Dataset excerpt
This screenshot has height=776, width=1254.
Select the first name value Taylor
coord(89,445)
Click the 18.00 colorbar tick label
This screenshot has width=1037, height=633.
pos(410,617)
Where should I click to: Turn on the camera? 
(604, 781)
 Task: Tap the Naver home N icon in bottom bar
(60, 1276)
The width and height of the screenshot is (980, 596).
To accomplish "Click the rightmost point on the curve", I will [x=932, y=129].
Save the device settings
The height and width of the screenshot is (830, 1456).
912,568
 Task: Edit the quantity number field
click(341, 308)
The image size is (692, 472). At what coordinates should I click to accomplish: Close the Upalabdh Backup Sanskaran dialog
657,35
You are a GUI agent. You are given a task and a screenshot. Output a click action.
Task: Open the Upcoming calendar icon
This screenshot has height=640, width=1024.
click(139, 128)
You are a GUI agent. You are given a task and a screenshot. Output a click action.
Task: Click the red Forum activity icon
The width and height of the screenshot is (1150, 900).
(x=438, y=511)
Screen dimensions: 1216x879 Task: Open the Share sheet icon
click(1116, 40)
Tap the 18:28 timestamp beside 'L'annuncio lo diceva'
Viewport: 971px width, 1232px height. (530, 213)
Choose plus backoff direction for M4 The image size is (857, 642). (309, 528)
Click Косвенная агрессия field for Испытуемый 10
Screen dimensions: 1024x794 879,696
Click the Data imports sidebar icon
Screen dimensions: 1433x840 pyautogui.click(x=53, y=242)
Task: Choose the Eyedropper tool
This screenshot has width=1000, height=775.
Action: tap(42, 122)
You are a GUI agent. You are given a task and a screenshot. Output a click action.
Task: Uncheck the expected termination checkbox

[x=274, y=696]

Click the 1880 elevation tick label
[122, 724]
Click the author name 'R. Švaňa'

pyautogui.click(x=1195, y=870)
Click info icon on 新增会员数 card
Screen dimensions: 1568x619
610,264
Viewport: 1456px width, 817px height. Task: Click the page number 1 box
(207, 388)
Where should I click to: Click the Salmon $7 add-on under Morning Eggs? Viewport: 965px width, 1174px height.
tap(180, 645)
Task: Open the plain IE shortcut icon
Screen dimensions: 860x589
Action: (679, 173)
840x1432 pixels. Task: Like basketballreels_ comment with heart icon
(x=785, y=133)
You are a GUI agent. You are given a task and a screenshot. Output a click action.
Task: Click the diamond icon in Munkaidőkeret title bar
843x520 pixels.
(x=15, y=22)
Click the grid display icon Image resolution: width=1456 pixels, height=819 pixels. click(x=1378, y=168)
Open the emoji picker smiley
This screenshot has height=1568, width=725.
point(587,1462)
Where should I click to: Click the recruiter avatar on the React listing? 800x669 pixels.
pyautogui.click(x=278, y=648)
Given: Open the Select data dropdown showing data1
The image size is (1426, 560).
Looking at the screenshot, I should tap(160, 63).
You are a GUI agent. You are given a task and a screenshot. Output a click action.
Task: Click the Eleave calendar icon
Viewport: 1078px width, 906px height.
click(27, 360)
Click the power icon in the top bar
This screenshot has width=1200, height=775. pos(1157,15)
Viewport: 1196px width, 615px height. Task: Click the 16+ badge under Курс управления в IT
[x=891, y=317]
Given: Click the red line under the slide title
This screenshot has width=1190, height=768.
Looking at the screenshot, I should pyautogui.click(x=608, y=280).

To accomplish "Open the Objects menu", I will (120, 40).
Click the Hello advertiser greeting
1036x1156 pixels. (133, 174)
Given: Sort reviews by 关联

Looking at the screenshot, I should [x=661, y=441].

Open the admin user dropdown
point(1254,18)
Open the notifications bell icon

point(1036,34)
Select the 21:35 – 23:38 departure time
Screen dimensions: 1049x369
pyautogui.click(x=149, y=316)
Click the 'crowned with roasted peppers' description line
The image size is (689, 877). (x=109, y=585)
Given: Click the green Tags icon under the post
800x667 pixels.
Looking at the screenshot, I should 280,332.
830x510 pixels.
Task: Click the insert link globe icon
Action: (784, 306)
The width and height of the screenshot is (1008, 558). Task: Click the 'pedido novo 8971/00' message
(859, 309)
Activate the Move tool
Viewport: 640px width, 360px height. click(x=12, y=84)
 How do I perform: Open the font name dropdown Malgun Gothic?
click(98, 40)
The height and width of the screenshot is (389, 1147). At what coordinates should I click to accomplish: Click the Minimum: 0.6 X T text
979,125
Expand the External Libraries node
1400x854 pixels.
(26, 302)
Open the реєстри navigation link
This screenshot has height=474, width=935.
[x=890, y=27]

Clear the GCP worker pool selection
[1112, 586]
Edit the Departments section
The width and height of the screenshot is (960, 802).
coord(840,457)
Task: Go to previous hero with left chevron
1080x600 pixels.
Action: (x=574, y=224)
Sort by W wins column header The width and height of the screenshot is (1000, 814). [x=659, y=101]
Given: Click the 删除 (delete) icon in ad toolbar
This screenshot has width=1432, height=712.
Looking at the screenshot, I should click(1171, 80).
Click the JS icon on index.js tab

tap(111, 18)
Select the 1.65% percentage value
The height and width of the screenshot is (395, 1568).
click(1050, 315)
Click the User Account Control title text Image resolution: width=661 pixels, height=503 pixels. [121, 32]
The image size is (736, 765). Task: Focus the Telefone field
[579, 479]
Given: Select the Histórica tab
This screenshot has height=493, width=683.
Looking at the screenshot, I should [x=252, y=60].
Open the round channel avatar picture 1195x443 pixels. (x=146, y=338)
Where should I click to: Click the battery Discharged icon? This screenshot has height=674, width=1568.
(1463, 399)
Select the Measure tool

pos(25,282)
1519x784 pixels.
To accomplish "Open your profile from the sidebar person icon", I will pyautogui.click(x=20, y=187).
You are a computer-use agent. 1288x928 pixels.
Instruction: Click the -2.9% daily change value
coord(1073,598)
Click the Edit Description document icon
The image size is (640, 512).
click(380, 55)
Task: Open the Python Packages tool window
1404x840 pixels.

_Problem_
Output every line of the listing above word for word.

_The solution_
This screenshot has height=776, width=1254.
Select the first name value Taylor
coord(89,445)
Click the 18.00 colorbar tick label
This screenshot has width=1037, height=633.
pos(410,617)
Where should I click to: Turn on the camera? 
(604, 781)
 Task: Tap the Naver home N icon in bottom bar
(60, 1276)
The width and height of the screenshot is (980, 596).
To accomplish "Click the rightmost point on the curve", I will [x=932, y=129].
Save the device settings
The height and width of the screenshot is (830, 1456).
912,568
 Task: Edit the quantity number field
click(341, 308)
The image size is (692, 472). At what coordinates should I click to accomplish: Close the Upalabdh Backup Sanskaran dialog
657,35
You are a GUI agent. You are given a task and a screenshot. Output a click action.
Task: Open the Upcoming calendar icon
This screenshot has height=640, width=1024.
click(139, 128)
You are a GUI agent. You are given a task and a screenshot. Output a click action.
Task: Click the red Forum activity icon
The width and height of the screenshot is (1150, 900).
(x=438, y=511)
Screen dimensions: 1216x879 Task: Open the Share sheet icon
click(1116, 40)
Tap the 18:28 timestamp beside 'L'annuncio lo diceva'
Viewport: 971px width, 1232px height. (530, 213)
Choose plus backoff direction for M4 The image size is (857, 642). (309, 528)
Click Косвенная агрессия field for Испытуемый 10
Screen dimensions: 1024x794 879,696
Click the Data imports sidebar icon
Screen dimensions: 1433x840 pyautogui.click(x=53, y=242)
Task: Choose the Eyedropper tool
This screenshot has width=1000, height=775.
Action: tap(42, 122)
You are a GUI agent. You are given a task and a screenshot. Output a click action.
Task: Uncheck the expected termination checkbox

[x=274, y=696]

Click the 1880 elevation tick label
[122, 724]
Click the author name 'R. Švaňa'

pyautogui.click(x=1195, y=870)
Click info icon on 新增会员数 card
Screen dimensions: 1568x619
610,264
Viewport: 1456px width, 817px height. Task: Click the page number 1 box
(207, 388)
Where should I click to: Click the Salmon $7 add-on under Morning Eggs? Viewport: 965px width, 1174px height.
tap(180, 645)
Task: Open the plain IE shortcut icon
Screen dimensions: 860x589
Action: (679, 173)
840x1432 pixels. Task: Like basketballreels_ comment with heart icon
(x=785, y=133)
You are a GUI agent. You are given a task and a screenshot. Output a click action.
Task: Click the diamond icon in Munkaidőkeret title bar
843x520 pixels.
(x=15, y=22)
Click the grid display icon Image resolution: width=1456 pixels, height=819 pixels. click(x=1378, y=168)
Open the emoji picker smiley
This screenshot has height=1568, width=725.
point(587,1462)
Where should I click to: Click the recruiter avatar on the React listing? 800x669 pixels.
pyautogui.click(x=278, y=648)
Given: Open the Select data dropdown showing data1
The image size is (1426, 560).
Looking at the screenshot, I should tap(160, 63).
You are a GUI agent. You are given a task and a screenshot. Output a click action.
Task: Click the Eleave calendar icon
Viewport: 1078px width, 906px height.
click(27, 360)
Click the power icon in the top bar
This screenshot has width=1200, height=775. pos(1157,15)
Viewport: 1196px width, 615px height. Task: Click the 16+ badge under Курс управления в IT
[x=891, y=317]
Given: Click the red line under the slide title
This screenshot has width=1190, height=768.
Looking at the screenshot, I should pyautogui.click(x=608, y=280).

To accomplish "Open the Objects menu", I will (120, 40).
Click the Hello advertiser greeting
1036x1156 pixels. (133, 174)
Given: Sort reviews by 关联

Looking at the screenshot, I should [x=661, y=441].

Open the admin user dropdown
point(1254,18)
Open the notifications bell icon

point(1036,34)
Select the 21:35 – 23:38 departure time
Screen dimensions: 1049x369
pyautogui.click(x=149, y=316)
Click the 'crowned with roasted peppers' description line
The image size is (689, 877). (x=109, y=585)
Given: Click the green Tags icon under the post
800x667 pixels.
Looking at the screenshot, I should 280,332.
830x510 pixels.
Task: Click the insert link globe icon
Action: (784, 306)
The width and height of the screenshot is (1008, 558). Task: Click the 'pedido novo 8971/00' message
(859, 309)
Activate the Move tool
Viewport: 640px width, 360px height. click(x=12, y=84)
 How do I perform: Open the font name dropdown Malgun Gothic?
click(98, 40)
The height and width of the screenshot is (389, 1147). At what coordinates should I click to accomplish: Click the Minimum: 0.6 X T text
979,125
Expand the External Libraries node
1400x854 pixels.
(26, 302)
Open the реєстри navigation link
This screenshot has height=474, width=935.
[x=890, y=27]

Clear the GCP worker pool selection
[1112, 586]
Edit the Departments section
The width and height of the screenshot is (960, 802).
coord(840,457)
Task: Go to previous hero with left chevron
1080x600 pixels.
Action: (x=574, y=224)
Sort by W wins column header The width and height of the screenshot is (1000, 814). [x=659, y=101]
Given: Click the 删除 (delete) icon in ad toolbar
This screenshot has width=1432, height=712.
Looking at the screenshot, I should click(1171, 80).
Click the JS icon on index.js tab

tap(111, 18)
Select the 1.65% percentage value
The height and width of the screenshot is (395, 1568).
click(1050, 315)
Click the User Account Control title text Image resolution: width=661 pixels, height=503 pixels. [121, 32]
The image size is (736, 765). Task: Focus the Telefone field
[579, 479]
Given: Select the Histórica tab
This screenshot has height=493, width=683.
Looking at the screenshot, I should [x=252, y=60].
Open the round channel avatar picture 1195x443 pixels. (x=146, y=338)
Where should I click to: Click the battery Discharged icon? This screenshot has height=674, width=1568.
(1463, 399)
Select the Measure tool

pos(25,282)
1519x784 pixels.
To accomplish "Open your profile from the sidebar person icon", I will pyautogui.click(x=20, y=187).
You are a computer-use agent. 1288x928 pixels.
Instruction: Click the -2.9% daily change value
coord(1073,598)
Click the Edit Description document icon
The image size is (640, 512).
click(380, 55)
Task: Open the Python Packages tool window
1404x840 pixels.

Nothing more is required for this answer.